Al-Monitor’un edindiği bilgiye göre Biden yönetimi, adı sanı duyulmamış bir ABD petrol şirketine kuzeydoğu Suriye’de faaliyette bulunabilmesi için Trump döneminde tanınan yaptırım muafiyetini uzatmama kararı aldı.
Kimliklerinin saklı kalması kaydıyla konuşan konuya vakıf kaynaklara göre Delta Crescent Energy şirketine Nisan 2020’de verilen muafiyet hakkının süresi 30 Nisan’da doldu ve şirkete kuzeydoğu Suriye’deki faaliyetlerini bitirmesi için 30 günlük mühlet tanındı. ABD himayesinde bulunan bölgeyi, Şam tarafından tanınmayan Kürt önderliğindeki özerk idare yönetiyor.
Washington Sezar Yasası ile Suriye’ye ağır yaptırımlar dayatırken, muafiyet kararı ile şirkete petrol üretme ve satma imkânı tanımıştı. Biden yönetimi yetkilileri muafiyeti geri çekme kararını bir politika değişikliği olarak değil, düzeltme olarak sunuyor. Bu bağlamda bundan sonra başka şirketlere muafiyet tanınması da pek olası değil.
Delta Crescent Energy muafiyetin yenilenmesi için yoğun bir lobi faaliyetine girişmiş olsa da konuya vakıf kaynaklar girişimlerin başarılı olmasını beklemiyor.

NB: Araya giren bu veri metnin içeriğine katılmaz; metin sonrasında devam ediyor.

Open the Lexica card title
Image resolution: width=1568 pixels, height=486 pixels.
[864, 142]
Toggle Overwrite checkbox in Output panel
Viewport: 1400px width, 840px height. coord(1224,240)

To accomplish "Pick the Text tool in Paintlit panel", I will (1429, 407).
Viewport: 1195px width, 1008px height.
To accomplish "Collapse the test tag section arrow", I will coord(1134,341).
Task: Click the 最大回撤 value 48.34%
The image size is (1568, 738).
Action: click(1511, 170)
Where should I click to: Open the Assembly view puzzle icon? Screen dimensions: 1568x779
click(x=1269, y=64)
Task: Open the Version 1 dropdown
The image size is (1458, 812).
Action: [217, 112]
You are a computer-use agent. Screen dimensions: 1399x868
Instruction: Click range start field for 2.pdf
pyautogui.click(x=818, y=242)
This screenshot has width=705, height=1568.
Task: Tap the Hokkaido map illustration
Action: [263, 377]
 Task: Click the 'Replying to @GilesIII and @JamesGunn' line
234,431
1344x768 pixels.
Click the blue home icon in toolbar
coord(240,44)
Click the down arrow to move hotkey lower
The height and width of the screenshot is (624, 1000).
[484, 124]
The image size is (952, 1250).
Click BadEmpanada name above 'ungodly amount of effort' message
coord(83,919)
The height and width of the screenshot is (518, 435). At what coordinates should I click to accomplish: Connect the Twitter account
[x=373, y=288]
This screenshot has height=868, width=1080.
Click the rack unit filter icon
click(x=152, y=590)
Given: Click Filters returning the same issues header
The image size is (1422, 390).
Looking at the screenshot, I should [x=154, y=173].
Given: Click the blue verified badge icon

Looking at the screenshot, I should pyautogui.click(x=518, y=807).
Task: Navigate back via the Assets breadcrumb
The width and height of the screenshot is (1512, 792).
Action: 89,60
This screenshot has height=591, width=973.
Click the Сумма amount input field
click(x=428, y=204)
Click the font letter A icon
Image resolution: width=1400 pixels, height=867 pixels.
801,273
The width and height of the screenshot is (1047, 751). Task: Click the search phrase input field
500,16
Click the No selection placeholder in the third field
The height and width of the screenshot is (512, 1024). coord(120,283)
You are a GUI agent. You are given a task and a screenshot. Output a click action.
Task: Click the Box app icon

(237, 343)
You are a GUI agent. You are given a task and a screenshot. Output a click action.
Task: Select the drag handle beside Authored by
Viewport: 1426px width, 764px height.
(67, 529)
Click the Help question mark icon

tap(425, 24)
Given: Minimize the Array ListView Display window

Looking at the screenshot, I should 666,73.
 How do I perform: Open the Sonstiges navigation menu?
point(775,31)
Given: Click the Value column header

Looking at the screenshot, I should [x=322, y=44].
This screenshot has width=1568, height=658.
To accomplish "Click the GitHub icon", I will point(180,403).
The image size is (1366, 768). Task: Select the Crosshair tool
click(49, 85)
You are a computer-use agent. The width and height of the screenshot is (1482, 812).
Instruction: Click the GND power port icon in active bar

ABD’nin eski Suriye Özel Temsilcisi James Jeffrey’nin de bu girişimlerde yer aldığı söyleniyor. Şu an Wilson Merkezi Orta Doğu Programı’nın başında bulunan Jeffrey, şirketin muafiyet hakkının yenilenmesi için gayri resmi olarak kulis yaptığı iddialarını yanıtsız bıraktı.
Başkan Donald Trump 2019’un sonbaharında yaptığı açıklamalarda ABD güçlerinin “sadece petrol için” kuzeydoğu Suriye’de kalacağını ve “petrol için savaşmak zorunda kalabileceğini” söylemişti. Trump’ın tutumuna, hem Şam’dan hem de Ankara’dan öfkeli tepkiler gelmişti. Zira Trump, Rusya ve İran’ın yanı sıra Suriye’deki en etkili dış güçlerden biri olan Türkiye’nin bundan kısa süre önce Ekim 2019’da Suriyeli Kürtlere karşı başlattığı askeri harekâta yeşil ışık yakmış ve ABD güçlerini Suriye’den çekeceğini duyurmuştu. Ancak ABD Kongresi’nde hem Demokratlardan hem de Cumhuriyetçilerden tepki toplayan Trump, petrolü gerekçe göstererek çekilme konusunda yan çizmişti.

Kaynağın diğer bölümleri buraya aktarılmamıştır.